StressCheck software can yield significant savings in total casing costs by providing a variety of automated formulations for specifying realistic burst, collapse, and axial loads, rather than traditional worst-case maximum load profiles, and by optimizing the number and length of casing string sections. In some cases, as much as 40% can be saved in comparison to casing designs developed by conventional methods. With the Custom Loads feature, the StressCheck software also provides an easy-to-use spreadsheet facility for specifying, in exact detail,
user-defined internal pressure, external pressure, and temperature profiles when more unique load-case formulations are required. Experienced engineers who understand the requirements of casing design developed the StressCheck software with features that facilitate thorough consideration of more sophisticated design issues. These issues include:
• Running, installation, and service loads, for more comprehensive axial design
• Permeable zones
• Mud density deterioration • Annulus mud drop
• Worst-case or user-entered temperature profiles
• Temperature-dependent and pressure-dependent gas-density profiles
• Overpull limits • Allowable wear • Pressure testing
• Automated Minimum Cost API or triaxial design
The StressCheck software offers OLE to Microsoft™ Office
applications such as Word, Excel, and PowerPoint, as well as other OLE-compliant products. The StressCheck software includes powerful and flexible unit systems, both standard (API and SI) and user-defined, which make it easy to customize input and output unit conventions to suit virtually any international need. The StressCheck software can be used in combination with the powerful Landmark WELLCAT™ package to solve the toughest design problems.
Course Objectives
During this course you should become familiar with: • Fundamental casing design principles
• Equations used to calculate casing ratings • Design criteria and data entry
• Casing design and design checks • Documenting and analyzing results
Training Course and Manual Overview
The purpose of this manual is to provide you a reference for entering data and performing an analysis during the class. Perhaps more importantly, you can refer to it after the class is over to refresh your memory concerning analysis steps. This manual contains technical information concerning the methodology and calculations used to develop the StressCheck software. If you require more technical information than what is presented in this manual, please ask your instructor.
The training course begins with a quick introduction. Following the introduction, time is spent covering the theory, concepts, and features used in the StressCheck software.
Licensing
For information regarding Licensing, please refer to the Help > Engineer’s Desktop Drilling Summary Level Release Notes > Licensing.

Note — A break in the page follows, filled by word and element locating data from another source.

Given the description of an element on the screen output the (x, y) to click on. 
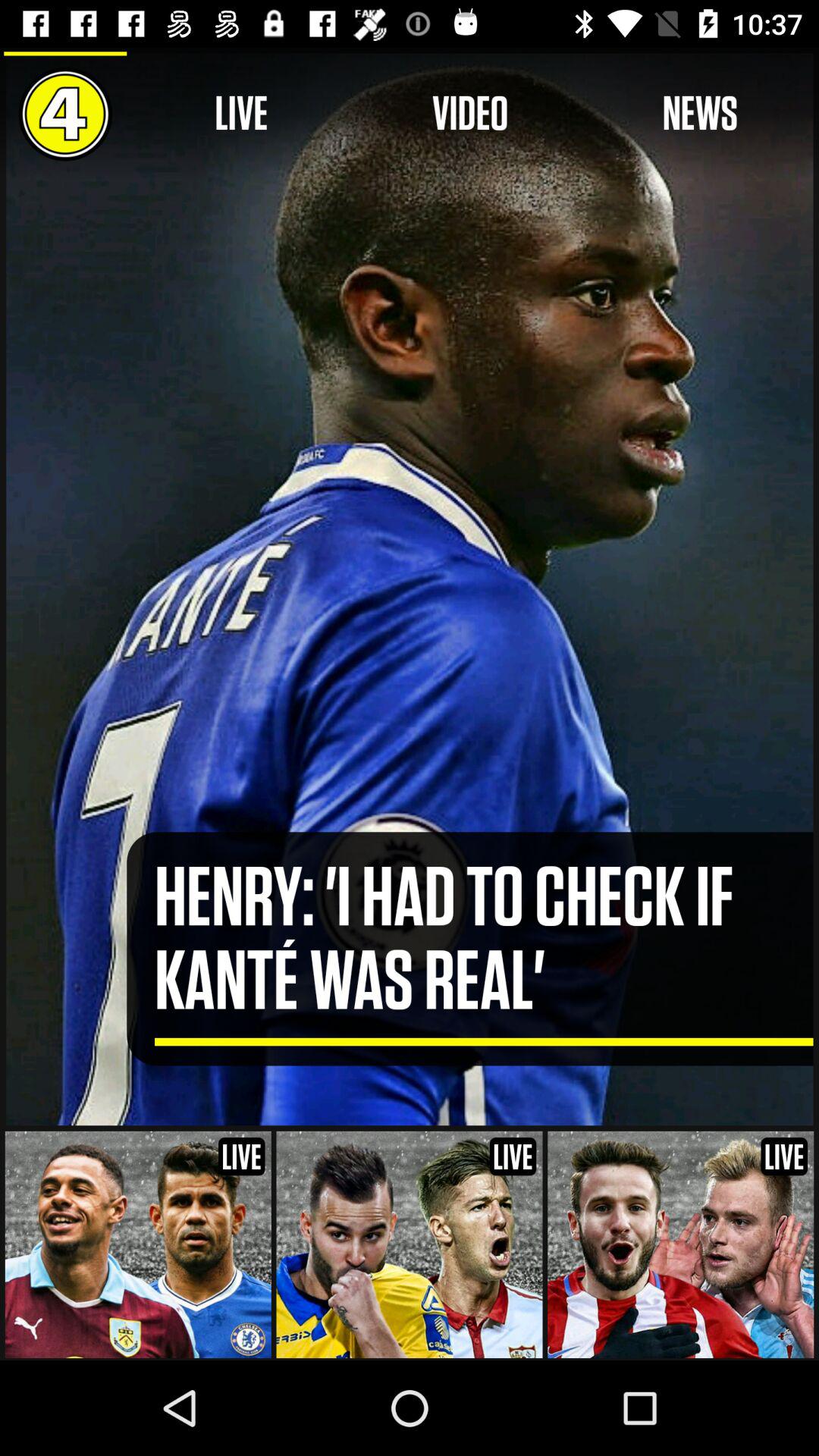
turn on the app next to video (700, 113)
Given the description of an element on the screen output the (x, y) to click on. 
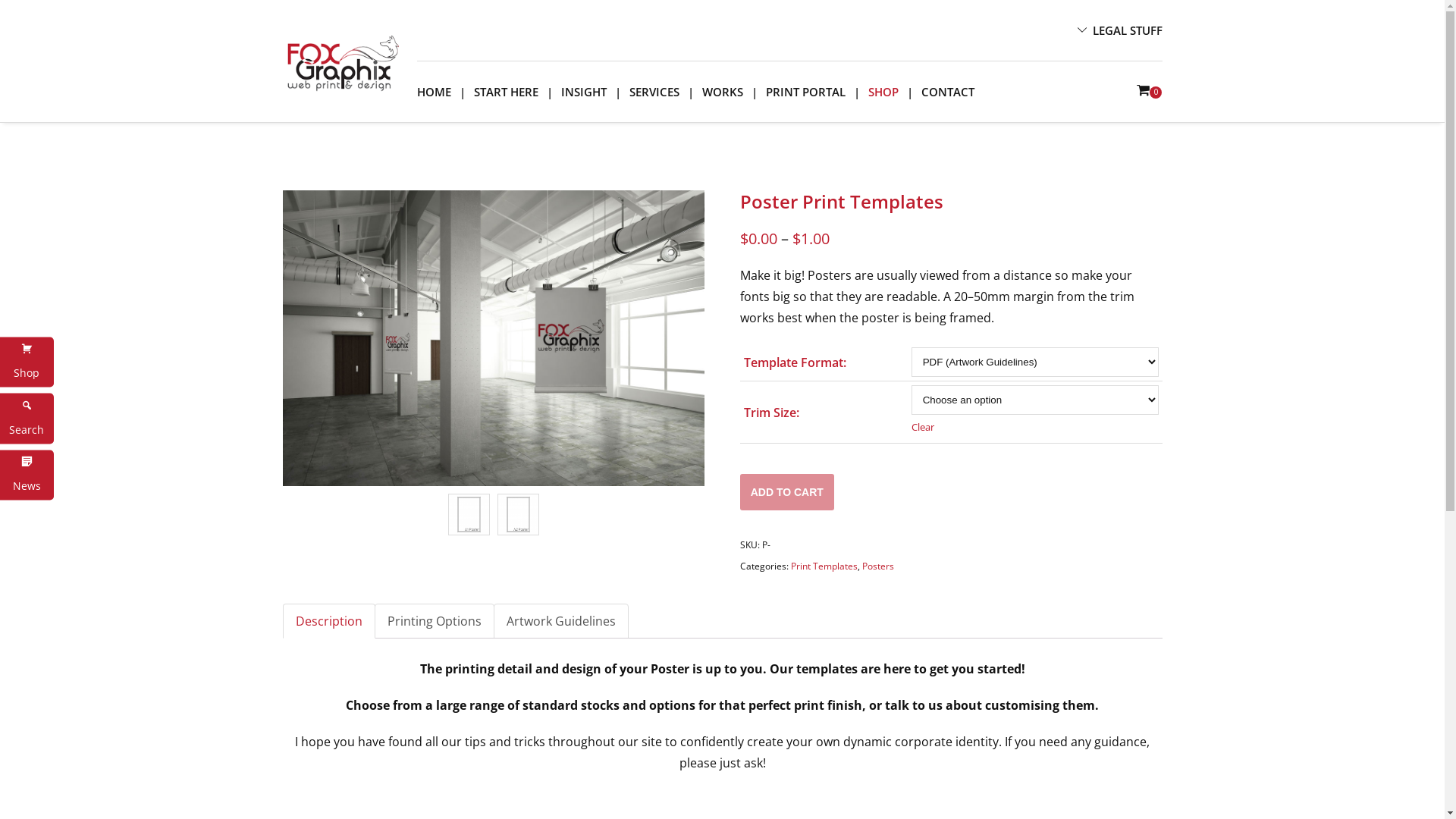
Description Element type: text (328, 620)
Artwork Guidelines Element type: text (560, 620)
Clear Element type: text (1034, 426)
ADD TO CART Element type: text (787, 491)
Posters Element type: text (878, 565)
SHOP Element type: text (883, 91)
SERVICES Element type: text (653, 91)
CONTACT Element type: text (947, 91)
WORKS Element type: text (721, 91)
Print Templates Element type: text (823, 565)
LEGAL STUFF Element type: text (1126, 30)
fg_background1 Element type: hover (493, 338)
PRINT PORTAL Element type: text (804, 91)
FG_Poster_A1 Element type: hover (468, 514)
HOME Element type: text (439, 91)
FG_Poster_A2 Element type: hover (518, 514)
INSIGHT Element type: text (583, 91)
0 Element type: text (1148, 91)
START HERE Element type: text (505, 91)
Printing Options Element type: text (433, 620)
Given the description of an element on the screen output the (x, y) to click on. 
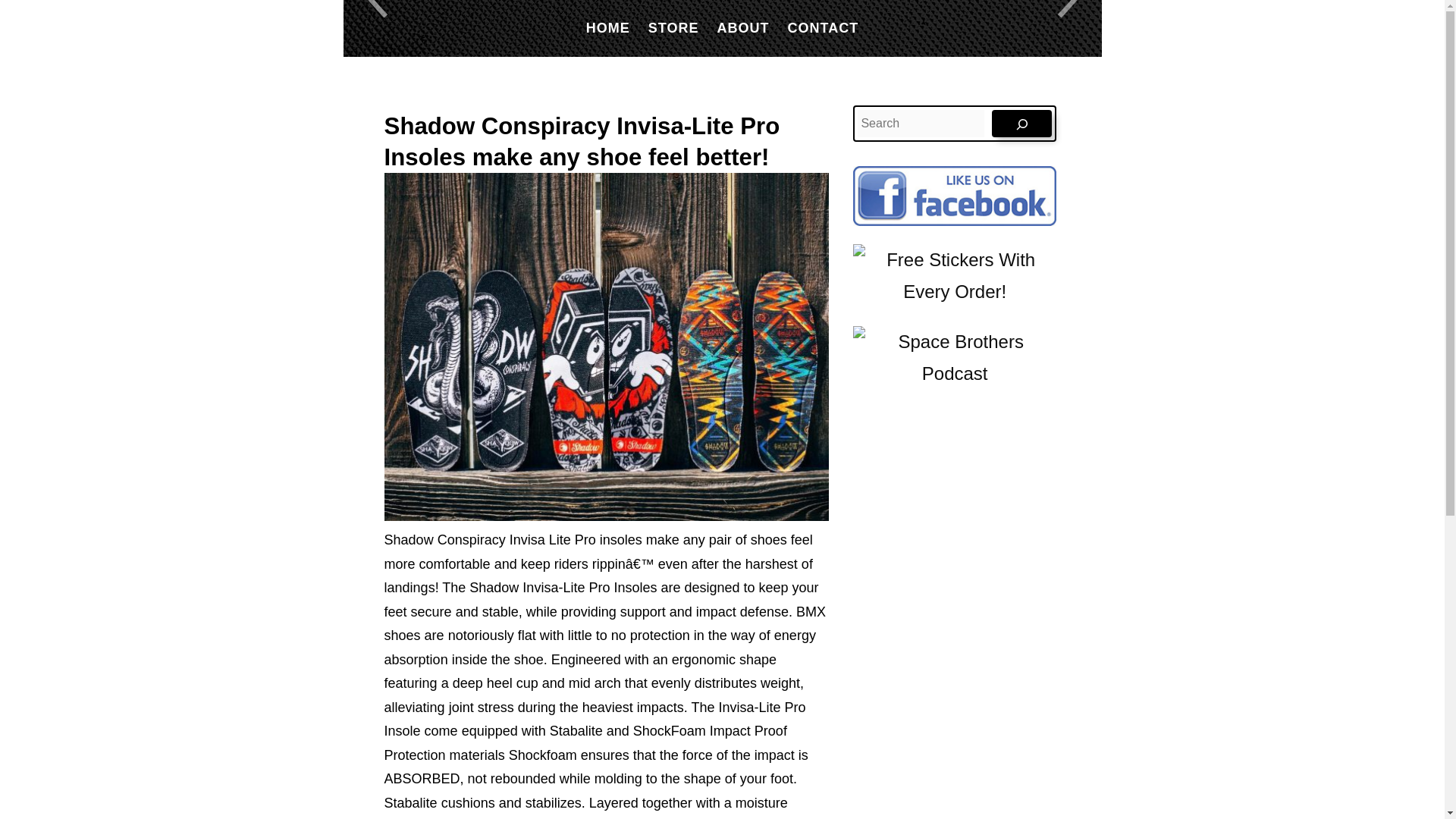
ABOUT (743, 28)
STORE (672, 28)
CONTACT (823, 28)
Contact Us (823, 28)
HOME (608, 28)
Home (608, 28)
About Us (743, 28)
Our eBay Store (672, 28)
Given the description of an element on the screen output the (x, y) to click on. 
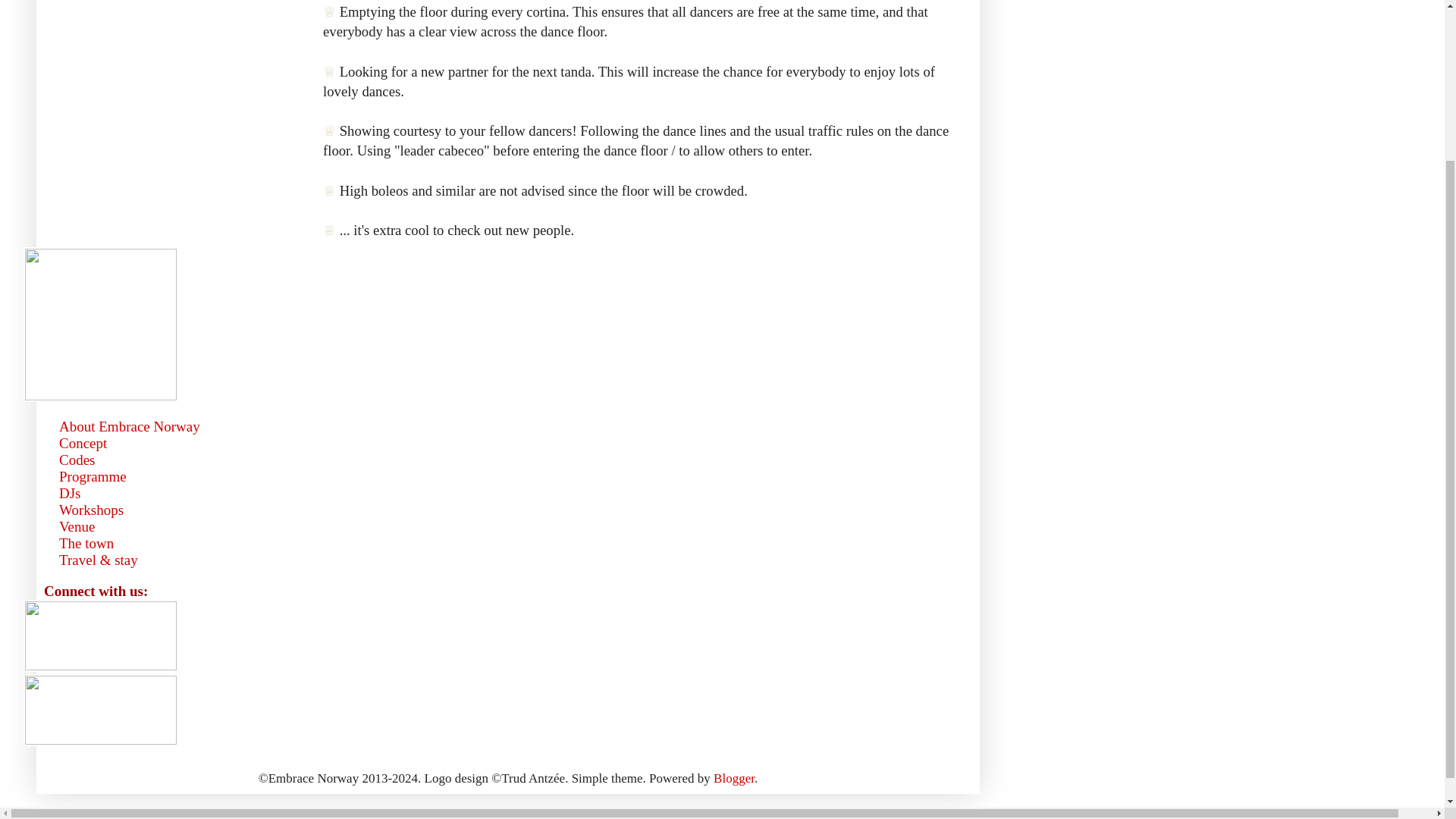
Programme (92, 476)
The town (86, 543)
DJs (70, 493)
Blogger (733, 778)
Venue (76, 526)
Concept (82, 442)
About Embrace Norway (129, 426)
Codes (77, 459)
Workshops (91, 509)
Given the description of an element on the screen output the (x, y) to click on. 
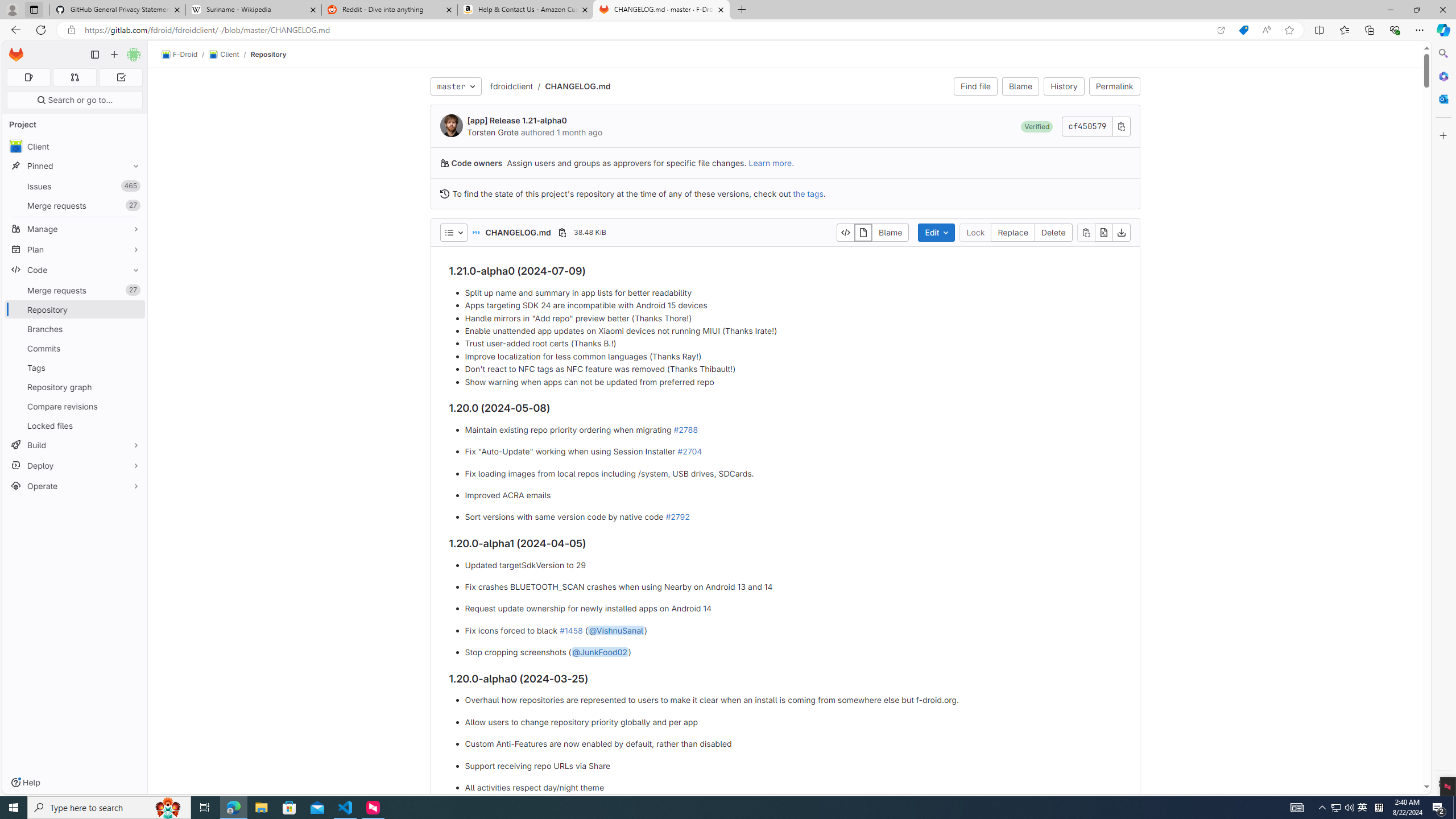
Tags (74, 367)
Open in app (1220, 29)
Torsten Grote (492, 131)
/CHANGELOG.md (571, 85)
Torsten Grote's avatar (451, 125)
[app] Release 1.21-alpha0 (516, 120)
Pin Tags (132, 367)
Learn more. (770, 162)
Commits (74, 348)
Plan (74, 248)
Reddit - Dive into anything (390, 9)
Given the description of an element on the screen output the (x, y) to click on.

Theory, Calculations, and References
This section covers the fundamental theory basis for StressCheck™ software calculations and includes the design methodologies considered for workflows.
Casing Design Methodology
The following displays a list of StressCheck features in a basic workflow that follows a casing design methodology.
Wellbore Temperatures and Casing Design
Temperatures affect casing design in the following ways: • Influence pressure loads (PVT properties of gas)
• Decrease the pipe rating (the yield strength is a function of temperature)
• Result in axial thermal growth, which can lead to buckling in uncemented sections and may require triaxial analysis to determine combined loading effects
• Affect cement slurry design
• Result in annular pressure build-up • Influence corrosion
Temperature Deration
A default schedule is provided in the StressCheck software that is based on a linear deration of 0.03% per degree °F.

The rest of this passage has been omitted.